TO DO:
From the entries below, reproduce exactly the lines from the one with "Instruction: Open the Remote Explorer view" through the one with "1270x952 pixels. At", both included, without images.

TASK INPUT:
BEGIN

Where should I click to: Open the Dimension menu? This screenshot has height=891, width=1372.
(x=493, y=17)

END
BEGIN

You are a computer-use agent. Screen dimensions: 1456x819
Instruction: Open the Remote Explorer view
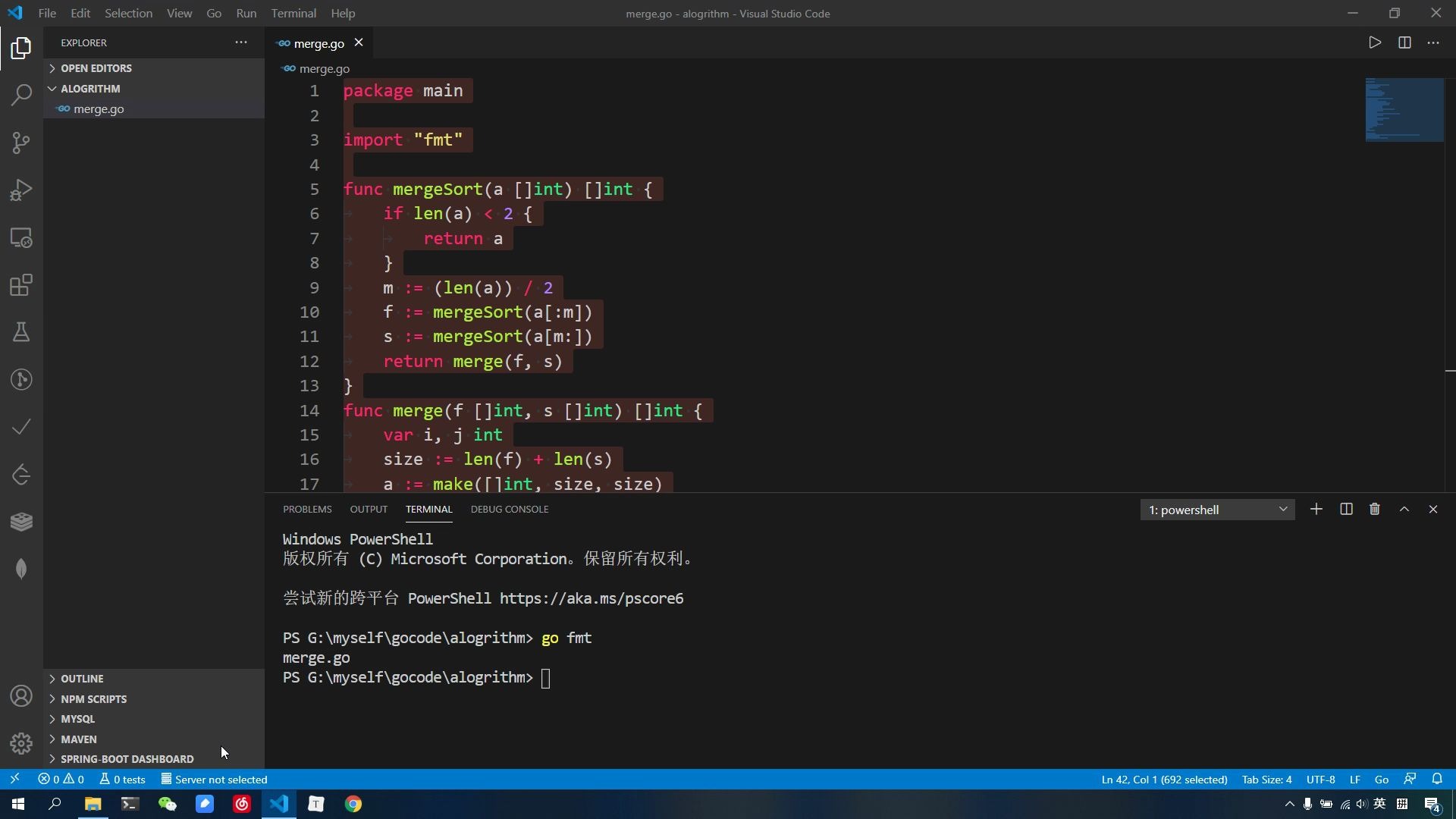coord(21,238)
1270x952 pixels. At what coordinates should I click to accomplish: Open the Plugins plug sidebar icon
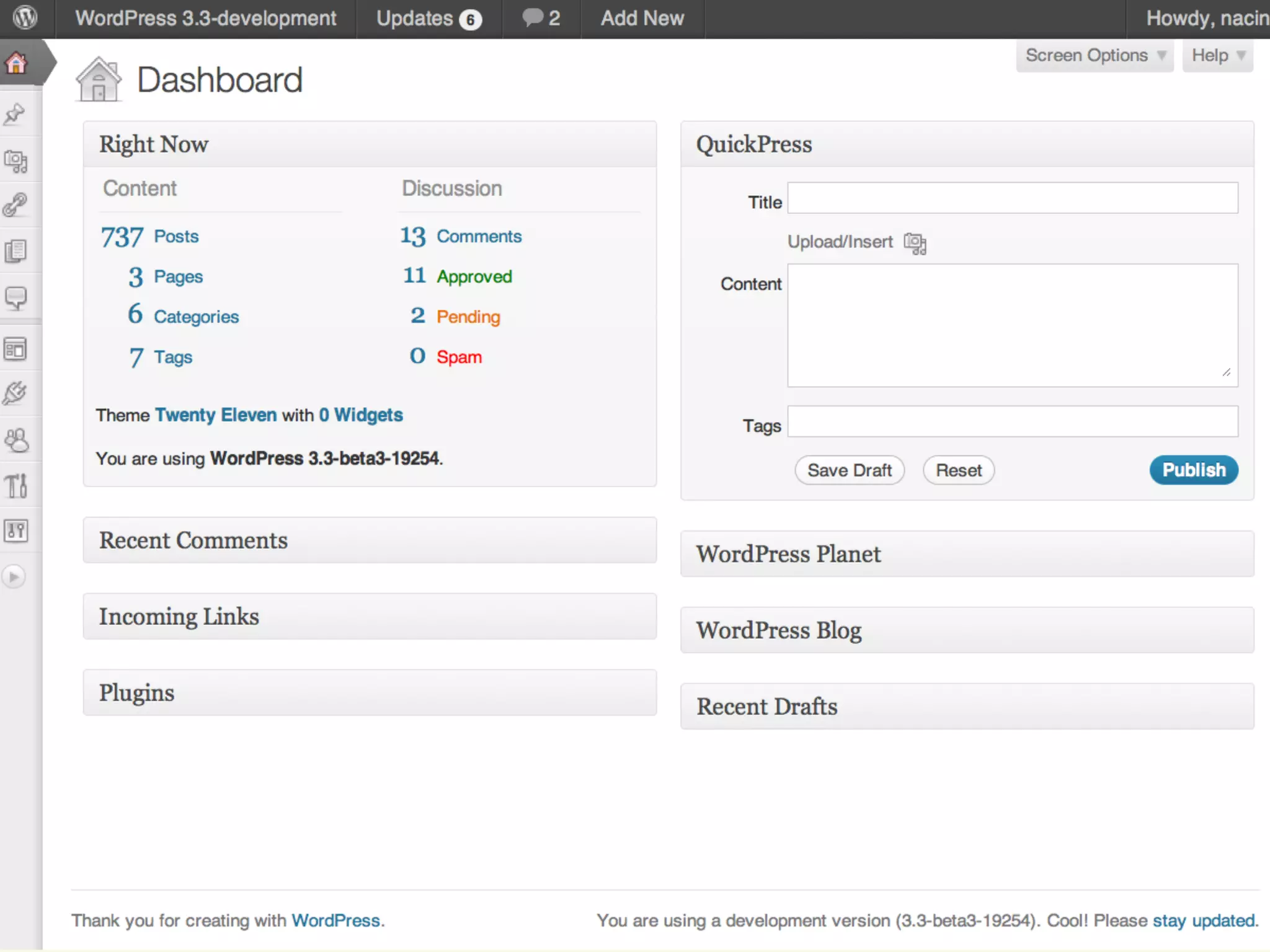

END
BEGIN

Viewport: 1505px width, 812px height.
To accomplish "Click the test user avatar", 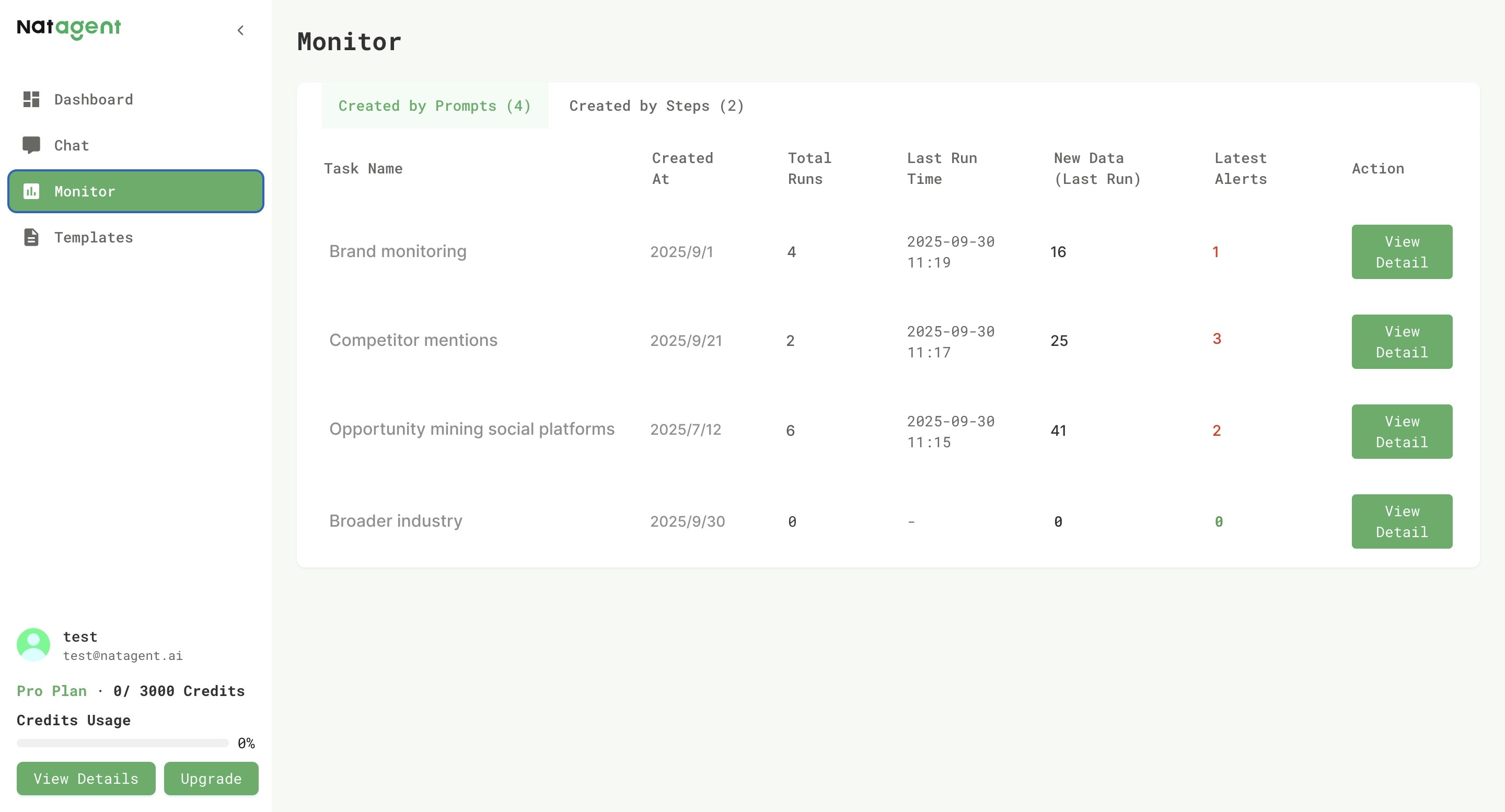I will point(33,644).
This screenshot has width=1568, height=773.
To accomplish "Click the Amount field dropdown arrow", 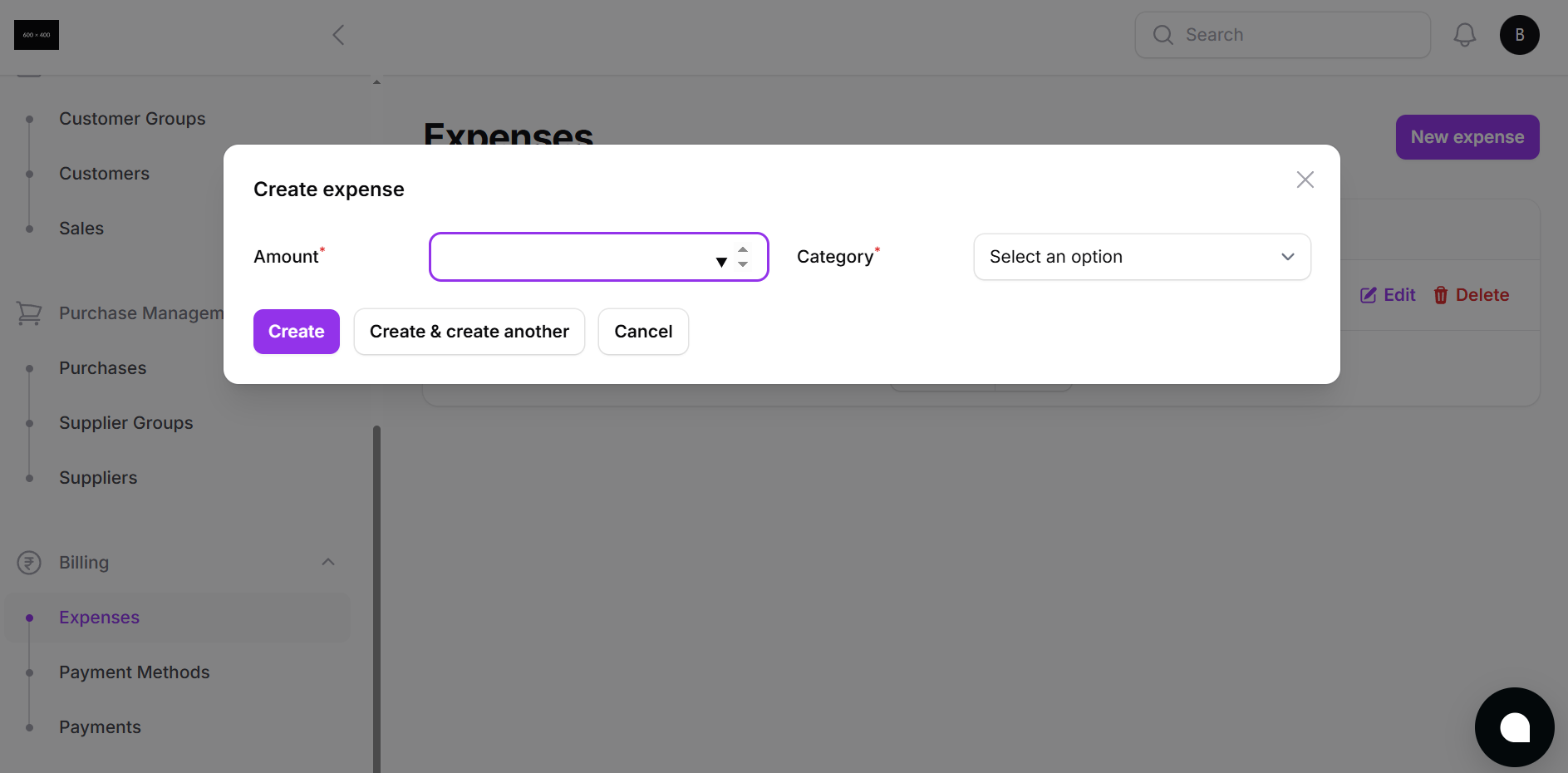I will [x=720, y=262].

END

TASK ANSWER:
Instruction: Open the Remote Explorer view
coord(21,238)
1270x952 pixels. At what coordinates should I click to accomplish: Open the Plugins plug sidebar icon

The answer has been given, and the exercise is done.